Each line of the records that holds "computer" should be shown in full.
.....
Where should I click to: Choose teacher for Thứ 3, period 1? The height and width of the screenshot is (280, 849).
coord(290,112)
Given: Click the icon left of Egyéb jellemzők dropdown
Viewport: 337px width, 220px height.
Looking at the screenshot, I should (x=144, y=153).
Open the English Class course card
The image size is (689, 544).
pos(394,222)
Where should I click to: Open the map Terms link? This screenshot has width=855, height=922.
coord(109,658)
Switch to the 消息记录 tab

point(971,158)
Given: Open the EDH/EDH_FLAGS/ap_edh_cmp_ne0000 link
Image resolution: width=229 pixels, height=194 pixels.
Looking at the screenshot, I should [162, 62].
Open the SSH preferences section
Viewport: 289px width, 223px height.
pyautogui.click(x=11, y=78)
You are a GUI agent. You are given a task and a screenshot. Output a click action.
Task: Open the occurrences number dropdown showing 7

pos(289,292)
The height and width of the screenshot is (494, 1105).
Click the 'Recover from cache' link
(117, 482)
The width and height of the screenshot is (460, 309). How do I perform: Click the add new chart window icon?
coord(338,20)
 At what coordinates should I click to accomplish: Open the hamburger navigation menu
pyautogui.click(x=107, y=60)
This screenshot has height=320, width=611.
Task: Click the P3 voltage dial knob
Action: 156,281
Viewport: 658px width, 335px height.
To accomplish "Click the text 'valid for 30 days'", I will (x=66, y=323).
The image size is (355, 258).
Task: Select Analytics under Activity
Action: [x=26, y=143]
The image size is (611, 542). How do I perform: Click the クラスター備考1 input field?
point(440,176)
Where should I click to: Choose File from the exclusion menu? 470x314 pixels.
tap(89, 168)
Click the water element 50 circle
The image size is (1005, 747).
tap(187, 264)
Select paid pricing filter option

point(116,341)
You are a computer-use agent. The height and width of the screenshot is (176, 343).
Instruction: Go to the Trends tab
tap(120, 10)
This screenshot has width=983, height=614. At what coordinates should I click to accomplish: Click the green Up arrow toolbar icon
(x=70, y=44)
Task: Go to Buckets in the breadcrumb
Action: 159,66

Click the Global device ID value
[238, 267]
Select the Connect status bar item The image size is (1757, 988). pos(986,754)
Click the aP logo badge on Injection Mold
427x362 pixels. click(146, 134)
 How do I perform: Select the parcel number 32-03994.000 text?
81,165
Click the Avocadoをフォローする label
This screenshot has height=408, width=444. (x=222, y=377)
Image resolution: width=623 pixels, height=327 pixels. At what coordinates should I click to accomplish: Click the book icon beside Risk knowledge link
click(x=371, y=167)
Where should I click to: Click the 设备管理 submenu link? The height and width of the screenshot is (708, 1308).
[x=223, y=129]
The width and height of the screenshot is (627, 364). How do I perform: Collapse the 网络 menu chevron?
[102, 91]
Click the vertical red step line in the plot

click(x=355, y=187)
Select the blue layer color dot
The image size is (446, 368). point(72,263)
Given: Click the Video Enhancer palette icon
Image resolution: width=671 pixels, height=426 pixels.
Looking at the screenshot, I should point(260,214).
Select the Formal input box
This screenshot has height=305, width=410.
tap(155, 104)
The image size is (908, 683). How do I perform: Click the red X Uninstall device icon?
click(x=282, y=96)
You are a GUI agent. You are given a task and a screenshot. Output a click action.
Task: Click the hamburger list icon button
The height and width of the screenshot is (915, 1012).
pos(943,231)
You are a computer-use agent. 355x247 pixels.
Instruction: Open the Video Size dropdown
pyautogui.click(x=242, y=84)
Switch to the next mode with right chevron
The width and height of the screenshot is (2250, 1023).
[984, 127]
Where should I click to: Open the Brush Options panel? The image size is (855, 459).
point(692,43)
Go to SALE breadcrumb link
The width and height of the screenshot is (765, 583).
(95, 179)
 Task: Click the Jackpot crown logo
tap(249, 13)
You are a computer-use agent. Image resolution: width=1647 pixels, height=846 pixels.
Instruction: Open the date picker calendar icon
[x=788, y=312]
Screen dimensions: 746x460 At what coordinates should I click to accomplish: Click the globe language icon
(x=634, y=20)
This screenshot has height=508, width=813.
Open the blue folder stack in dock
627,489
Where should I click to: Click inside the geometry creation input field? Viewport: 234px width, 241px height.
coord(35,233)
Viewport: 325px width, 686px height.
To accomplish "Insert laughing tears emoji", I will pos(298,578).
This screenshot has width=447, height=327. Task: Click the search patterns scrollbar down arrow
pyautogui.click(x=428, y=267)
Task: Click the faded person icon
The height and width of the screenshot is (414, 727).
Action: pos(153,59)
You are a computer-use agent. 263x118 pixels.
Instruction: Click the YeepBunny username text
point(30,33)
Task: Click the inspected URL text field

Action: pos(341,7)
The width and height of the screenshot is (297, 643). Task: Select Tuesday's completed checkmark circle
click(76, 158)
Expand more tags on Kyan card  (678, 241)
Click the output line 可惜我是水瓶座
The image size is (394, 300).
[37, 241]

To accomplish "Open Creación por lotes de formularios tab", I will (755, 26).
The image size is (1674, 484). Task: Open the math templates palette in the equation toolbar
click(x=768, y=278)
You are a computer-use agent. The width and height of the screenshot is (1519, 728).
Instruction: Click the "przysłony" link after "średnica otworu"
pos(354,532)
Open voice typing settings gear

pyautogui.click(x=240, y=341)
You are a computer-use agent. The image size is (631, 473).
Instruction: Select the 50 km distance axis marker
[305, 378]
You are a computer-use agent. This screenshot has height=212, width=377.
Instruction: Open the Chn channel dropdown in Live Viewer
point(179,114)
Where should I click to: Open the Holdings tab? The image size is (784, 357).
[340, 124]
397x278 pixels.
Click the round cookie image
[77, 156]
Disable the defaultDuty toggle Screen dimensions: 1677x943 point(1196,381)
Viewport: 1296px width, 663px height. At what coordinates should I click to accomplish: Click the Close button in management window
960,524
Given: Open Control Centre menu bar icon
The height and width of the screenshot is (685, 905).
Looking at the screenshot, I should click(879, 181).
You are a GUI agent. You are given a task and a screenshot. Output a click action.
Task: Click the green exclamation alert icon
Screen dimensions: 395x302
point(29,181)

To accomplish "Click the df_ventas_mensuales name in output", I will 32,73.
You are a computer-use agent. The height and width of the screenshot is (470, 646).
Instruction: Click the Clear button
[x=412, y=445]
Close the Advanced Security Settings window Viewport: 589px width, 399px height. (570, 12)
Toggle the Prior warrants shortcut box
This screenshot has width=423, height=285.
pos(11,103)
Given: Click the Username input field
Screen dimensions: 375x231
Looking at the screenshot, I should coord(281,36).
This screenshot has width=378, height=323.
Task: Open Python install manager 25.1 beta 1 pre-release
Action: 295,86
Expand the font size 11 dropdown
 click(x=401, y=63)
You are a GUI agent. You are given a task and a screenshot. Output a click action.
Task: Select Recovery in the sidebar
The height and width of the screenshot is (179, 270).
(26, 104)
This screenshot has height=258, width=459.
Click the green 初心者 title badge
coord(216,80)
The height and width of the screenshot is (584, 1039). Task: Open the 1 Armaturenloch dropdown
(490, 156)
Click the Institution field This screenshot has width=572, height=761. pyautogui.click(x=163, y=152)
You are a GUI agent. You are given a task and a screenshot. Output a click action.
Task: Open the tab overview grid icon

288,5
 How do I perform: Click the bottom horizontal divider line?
.....
▸ TASK RESPONSE
You are a computer-use agent. The height and width of the screenshot is (176, 343).
You are a computer-use agent. 355x247 pixels.
You are a computer-use agent. Image resolution: width=1647 pixels, height=846 pixels.
You are a computer-use agent. 263x118 pixels.
You are a computer-use agent. The width and height of the screenshot is (1519, 728).
You are a computer-use agent. The image size is (631, 473).
You are a computer-use agent. This screenshot has height=212, width=377.
You are a computer-use agent. The height and width of the screenshot is (470, 646).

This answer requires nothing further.